16. NO ASSISTANCE. You agree not to voluntarily provide assistance, information
or advice, directly or indirectly (including through any agent or attorney), to
any person or entity in connection with bringing any claim or cause of action of
any kind against the Company, nor will you induce or encourage any person or
entity to do so. Nothing in this Agreement prohibits you from testifying
truthfully under subpoena or providing other assistance under compulsion of law.

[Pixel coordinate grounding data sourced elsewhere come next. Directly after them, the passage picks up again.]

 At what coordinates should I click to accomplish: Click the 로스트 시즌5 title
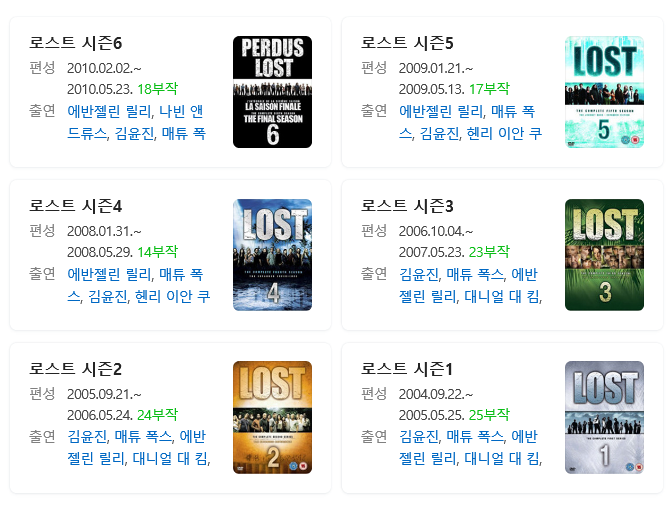coord(407,43)
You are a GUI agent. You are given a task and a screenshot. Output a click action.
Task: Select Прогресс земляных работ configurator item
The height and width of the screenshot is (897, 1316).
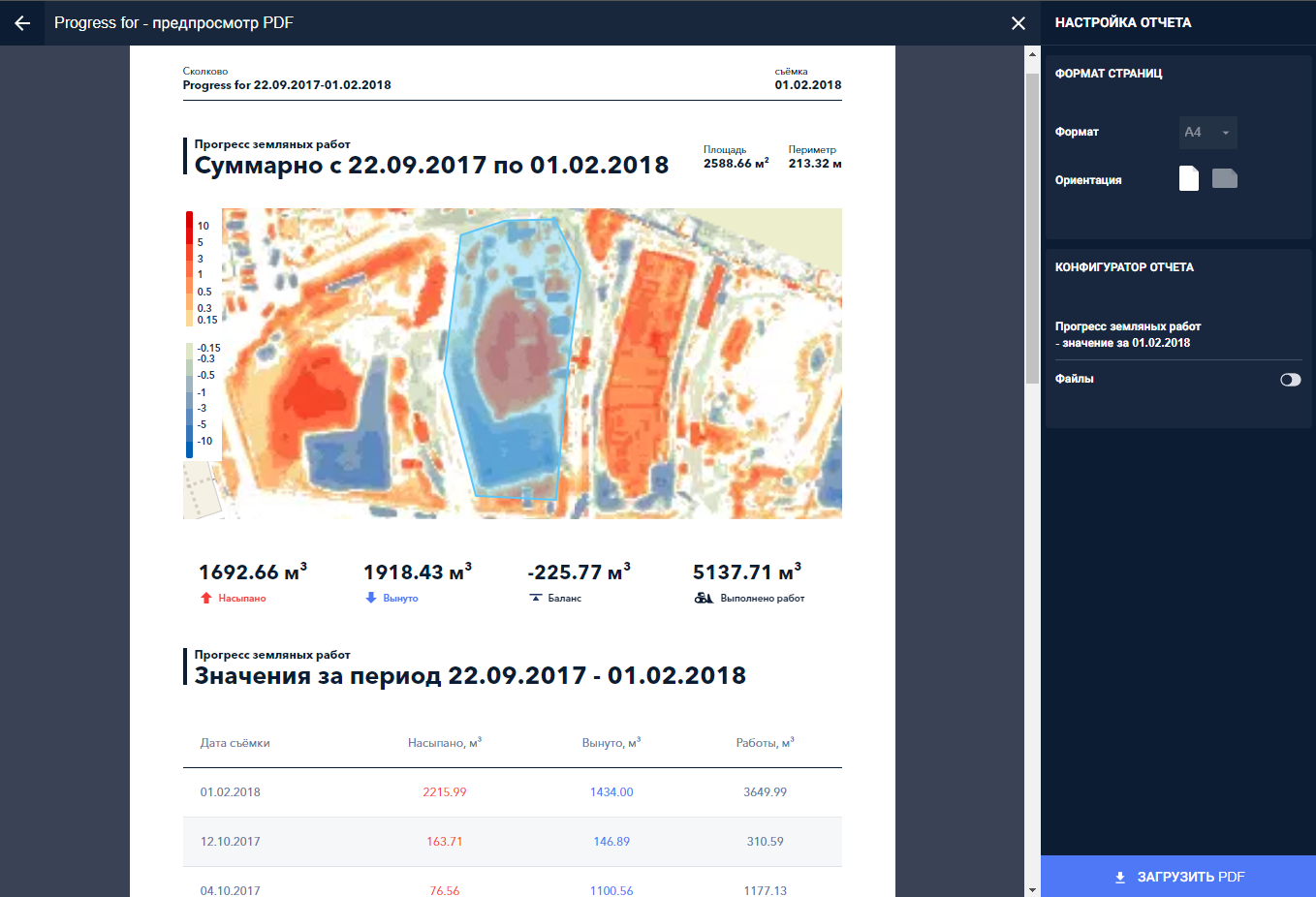[x=1128, y=334]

17. CONFIDENTIALITY. The provisions of this Agreement will be held in strictest
confidence by you and the Company and will not be publicized or disclosed in any
manner whatsoever; provided, however, that: (a) you may disclose this Agreement
in confidence to your immediate family; (b) the parties may disclose this
Agreement in confidence to their respective attorneys, accountants, auditors,
tax preparers, and financial advisors; (c) the Company may disclose this
Agreement as necessary to fulfill standard or legally required corporate
reporting or disclosure requirements; and (d) the parties may disclose this
Agreement insofar as such disclosure may be necessary to enforce its terms or as
otherwise required by law. In particular, and without limitation, you agree not
to disclose the provisions of this Agreement to any current or former Company
personnel.
18. ARBITRATION. I agree that any future disputes between me and the Company
(the "parties ") including but not limited to disputes arising out of or related
to this Agreement and Release of Claims, will be resolved by binding
arbitration, except where the law specifically forbids the use of arbitration as
a final and binding remedy, in Santa Xxxxx County, California in accordance with
the rules of the American Arbitration Association by one arbitrator appointed in
accordance with said rules. The Company will pay for the cost of the arbitration
but each of the parties will be responsible for the legal fees of his or its
legal counsel. The Arbitrator will apply California law, without references to
rules of conflicts law or rules of statutory arbitration, to the resolution of
any dispute. Judgment on the award rendered by the arbitrator may be entered in
any court having competent jurisdiction thereof. Notwithstanding the foregoing,
the parties may apply to any court of competent jurisdiction for preliminary or
interim equitable relief, or to compel arbitration in accordance with this
Section.
BINDING ON SUCCESSORS. This Agreement will be binding upon the Company and any
entity which is a successor by merger, acquisition, consolidation or otherwise
to the business formerly carried on by the Company, or an affiliate of any such
entity, and becomes your
Mr. Xxxx Xxxxxxxx
October 25, 2001
Page 6
employer by reason of (or as the direct result of) any direct or indirect sale
or other disposition of the Company or substantially all of the assets of the
business currently carried on by the Company, without regard to whether or not
such person actively adopts this letter agreement.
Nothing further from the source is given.